Maybe that trusty old pick-up is on its last mile or the realization has finally sunk in that no matter how hard you try, another car seat just won’t fit. It’s time for a new car.
There are a lot of questions that go into the hunt for that next vehicle. Make/model? New or used? Color? Another big question is how you want to purchase that vehicle.
Is it better to lease or buy a car?
When you buy a car, it’s yours.
When you lease a vehicle, it’s like renting.
Your payment allows you to use the car, but you don’t own it and must return the vehicle when your lease contract is up.
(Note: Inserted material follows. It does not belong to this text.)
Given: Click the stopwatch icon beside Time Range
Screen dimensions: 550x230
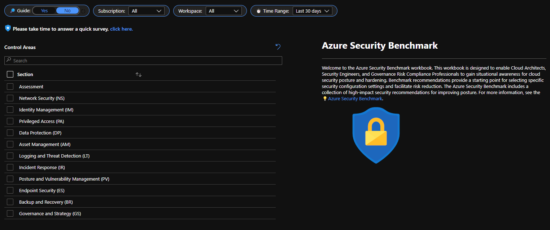Looking at the screenshot, I should pos(258,11).
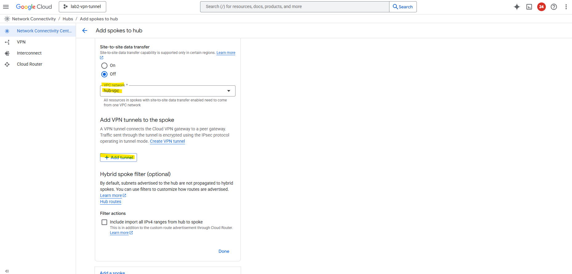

Many leases have the option of being able to payout the remainder of the lease if you’d like to keep the vehicle.
How much can you afford in monthly payments?
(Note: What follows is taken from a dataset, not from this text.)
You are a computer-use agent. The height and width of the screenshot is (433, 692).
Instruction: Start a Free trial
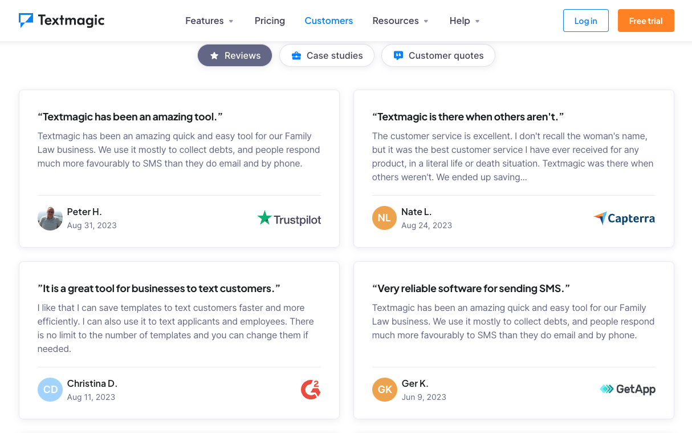(x=646, y=20)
Lease payments are usually lower than loan payments, because you are paying for the vehicle’s depreciation plus interest, taxes, and fees.
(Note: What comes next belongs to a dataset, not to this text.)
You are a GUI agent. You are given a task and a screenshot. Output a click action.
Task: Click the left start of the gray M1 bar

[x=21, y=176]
Loan payments are usually higher because you pay off the entire purchase price plus the interest, taxes, and fees.
Another thing to consider is that auto insurance may be higher for leased vehicles.
Do you need flexibility?
When you buy a car, it’s yours to do with what you want. You can change it to match your style, sell it when you’d like, etc.
With a lease, any customization would have to be removed, and if you need to end your lease early, you may end up with additional high fees. However, another benefit of a lease is the ability to trade it in for a new car every couple of years.
Will you be traveling?
When you purchase a car, it’s yours to travel in as you wish.
Most leases limit the number of miles you drive to 12,000 to 15,000 per year. If you plan on traveling more than that, you’d need to pay extra or negotiate at the beginning of your contract.
What are the benefits of leasing a car?
- Lease payments are usually lower than loan payments
- You’re always driving a “new” car since you trade in every few years
- Most leases have an option to buy the car at the end of your lease
How long can you lease a car?
Car leases are considered long-term leases, meaning they’re more than 24 months.
The average car lease is 3 – 4 years, which typically makes the monthly payment lower than the monthly loan payment would be if you were buying the same car. Lower payments make a long-term lease an attractive option for many people.
Other monthly expenses for a leased car could be more expensive, like your car’s insurance. In most cases, a leased car requires liability insurance in addition to collision and comprehensive—all of which can be very expensive.
What are the disadvantages of leasing a car?
- You don’t own the vehicle and must return it when the lease is up
- If you customize a leased vehicle, you will need to return it to its original state
- Any repairs must be made before you can return a leased vehicle
- Ending a lease contract early can include high fees
- While the monthly lease payment may be lower, auto insurance costs may vary
- Most leases have a limit on mileage (between 12,000 and 15,000 per year)
What are the benefits of buying a car?
Go ahead and add those fancy rims or upgraded audio system; the car is yours to customize!
You will own the car. Depreciation on your vehicle is usually a reason to buy used instead of new. Certain brands depreciate at a lower rate and have stronger resale values because of their quality and reliability records.
Buying a car gives you more flexibility. While a leased vehicle may initially cost less per month, the cost of returning it to its original condition could actually end up costing you more (with no vehicle to show for it!). When you buy a car, you aren’t committed to mileage limits or the penalties for ending a lease early.
What kind of car loan term should I choose?
When deciding on the length of your loan, remember the longer the “term,” the more interest you’ll end up paying. The total interest you pay is higher because typically long-term loans have a higher interest rate, and you end up paying less principle with each payment.
So while a longer loan term may mean a lower monthly payment, much of that could be going to interest, not principal.